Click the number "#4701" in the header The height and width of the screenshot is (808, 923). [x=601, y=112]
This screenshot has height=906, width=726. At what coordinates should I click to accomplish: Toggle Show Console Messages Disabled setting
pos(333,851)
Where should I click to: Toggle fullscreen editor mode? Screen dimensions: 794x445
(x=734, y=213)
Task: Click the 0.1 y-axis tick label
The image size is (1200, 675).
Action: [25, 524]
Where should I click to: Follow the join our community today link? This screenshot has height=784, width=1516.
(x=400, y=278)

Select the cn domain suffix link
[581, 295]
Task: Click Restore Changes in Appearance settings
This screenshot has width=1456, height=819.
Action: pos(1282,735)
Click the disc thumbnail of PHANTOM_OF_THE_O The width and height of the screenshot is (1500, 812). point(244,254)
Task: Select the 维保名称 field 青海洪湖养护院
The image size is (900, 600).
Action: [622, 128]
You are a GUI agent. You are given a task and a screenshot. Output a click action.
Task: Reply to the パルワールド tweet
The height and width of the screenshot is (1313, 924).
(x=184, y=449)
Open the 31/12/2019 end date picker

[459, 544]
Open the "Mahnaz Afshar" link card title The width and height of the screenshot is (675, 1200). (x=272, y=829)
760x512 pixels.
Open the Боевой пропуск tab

▬▬▬▬▬▬▬▬▬▬

▶ **WRITTEN PROBLEM**: Print all of the items above verbatim, line for line.

▶ **COMPLETED TASK**:
Click the number "#4701" in the header The height and width of the screenshot is (808, 923). [x=601, y=112]
This screenshot has height=906, width=726. At what coordinates should I click to accomplish: Toggle Show Console Messages Disabled setting
pos(333,851)
Where should I click to: Toggle fullscreen editor mode? Screen dimensions: 794x445
(x=734, y=213)
Task: Click the 0.1 y-axis tick label
The image size is (1200, 675).
Action: [25, 524]
Where should I click to: Follow the join our community today link? This screenshot has height=784, width=1516.
(x=400, y=278)

Select the cn domain suffix link
[581, 295]
Task: Click Restore Changes in Appearance settings
This screenshot has width=1456, height=819.
Action: pos(1282,735)
Click the disc thumbnail of PHANTOM_OF_THE_O The width and height of the screenshot is (1500, 812). point(244,254)
Task: Select the 维保名称 field 青海洪湖养护院
The image size is (900, 600).
Action: [622, 128]
You are a GUI agent. You are given a task and a screenshot. Output a click action.
Task: Reply to the パルワールド tweet
The height and width of the screenshot is (1313, 924).
(x=184, y=449)
Open the 31/12/2019 end date picker

[459, 544]
Open the "Mahnaz Afshar" link card title The width and height of the screenshot is (675, 1200). (x=272, y=829)
760x512 pixels.
Open the Боевой пропуск tab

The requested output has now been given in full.